I have seen it. Its good but not perfect.
Just good.
With the new 3D technology should more amazing......my opinion

FilmDr said...

Sam,

It's always good when we agree. Thanks again for your generous shout-outs to my work on Wonders in the Dark.

herry,

I agree. After Avatar, Alice's 3D effects seemed incidental and old-fashioned, using stuff thrown toward the viewer for effect.

Adelaide said...

I have to disagree. At first I was a little worried due to all the bad reviews and the fact the story had changed, but I really think Burton made it work. As long as you are not expecting to see the classic story retold word for word, I think it is fantastic.
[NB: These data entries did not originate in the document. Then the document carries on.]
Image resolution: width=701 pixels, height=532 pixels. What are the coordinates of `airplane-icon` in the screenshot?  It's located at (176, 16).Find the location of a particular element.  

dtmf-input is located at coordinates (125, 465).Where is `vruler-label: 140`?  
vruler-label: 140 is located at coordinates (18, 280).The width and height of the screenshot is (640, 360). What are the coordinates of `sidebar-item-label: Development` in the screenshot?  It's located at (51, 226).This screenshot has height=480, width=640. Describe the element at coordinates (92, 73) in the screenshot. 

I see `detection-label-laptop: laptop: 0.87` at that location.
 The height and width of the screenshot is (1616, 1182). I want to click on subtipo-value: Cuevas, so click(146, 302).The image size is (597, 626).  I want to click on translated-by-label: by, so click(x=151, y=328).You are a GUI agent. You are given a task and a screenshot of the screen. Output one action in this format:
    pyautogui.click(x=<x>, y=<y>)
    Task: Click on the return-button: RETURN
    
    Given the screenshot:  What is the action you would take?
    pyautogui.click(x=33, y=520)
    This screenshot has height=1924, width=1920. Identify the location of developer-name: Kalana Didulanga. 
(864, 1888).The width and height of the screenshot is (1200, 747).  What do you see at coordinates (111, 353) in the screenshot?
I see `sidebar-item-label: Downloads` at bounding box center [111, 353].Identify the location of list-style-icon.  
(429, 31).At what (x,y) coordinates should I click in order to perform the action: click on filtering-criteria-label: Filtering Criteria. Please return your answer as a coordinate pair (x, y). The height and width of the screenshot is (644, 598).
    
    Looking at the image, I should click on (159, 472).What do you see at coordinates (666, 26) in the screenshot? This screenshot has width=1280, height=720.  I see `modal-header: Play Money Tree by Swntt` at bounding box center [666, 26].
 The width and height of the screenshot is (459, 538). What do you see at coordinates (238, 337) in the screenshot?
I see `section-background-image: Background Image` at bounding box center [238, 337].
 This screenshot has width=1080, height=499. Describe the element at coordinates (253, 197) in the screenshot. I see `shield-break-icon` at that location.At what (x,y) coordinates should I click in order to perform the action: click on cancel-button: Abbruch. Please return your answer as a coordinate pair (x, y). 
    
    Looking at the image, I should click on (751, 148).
Also, there is not enough time in a filmt o fit everything in, or to distinguish between the different books; I think it was much better that they didn't try to do this, as it would have over-complicated the plot line, and just confused people. Also, seeing as it was a whole different story, it wasn't necessary to do this as it is assumed to be after the events in both the books.

Basically, I think it really worked, as long as you are not too precious about the original story.

http://howtobecomeaculturedperson.blogspot.com/

FilmDr said...

Adelaide,

We can agree to disagree. Certainly, in terms of worldwide reception (the film earning over a billion dollars), Burton's Alice has done well. Fantasy can get very random very fast, and I prefer the core of logic that Carroll often brought to his original scenes.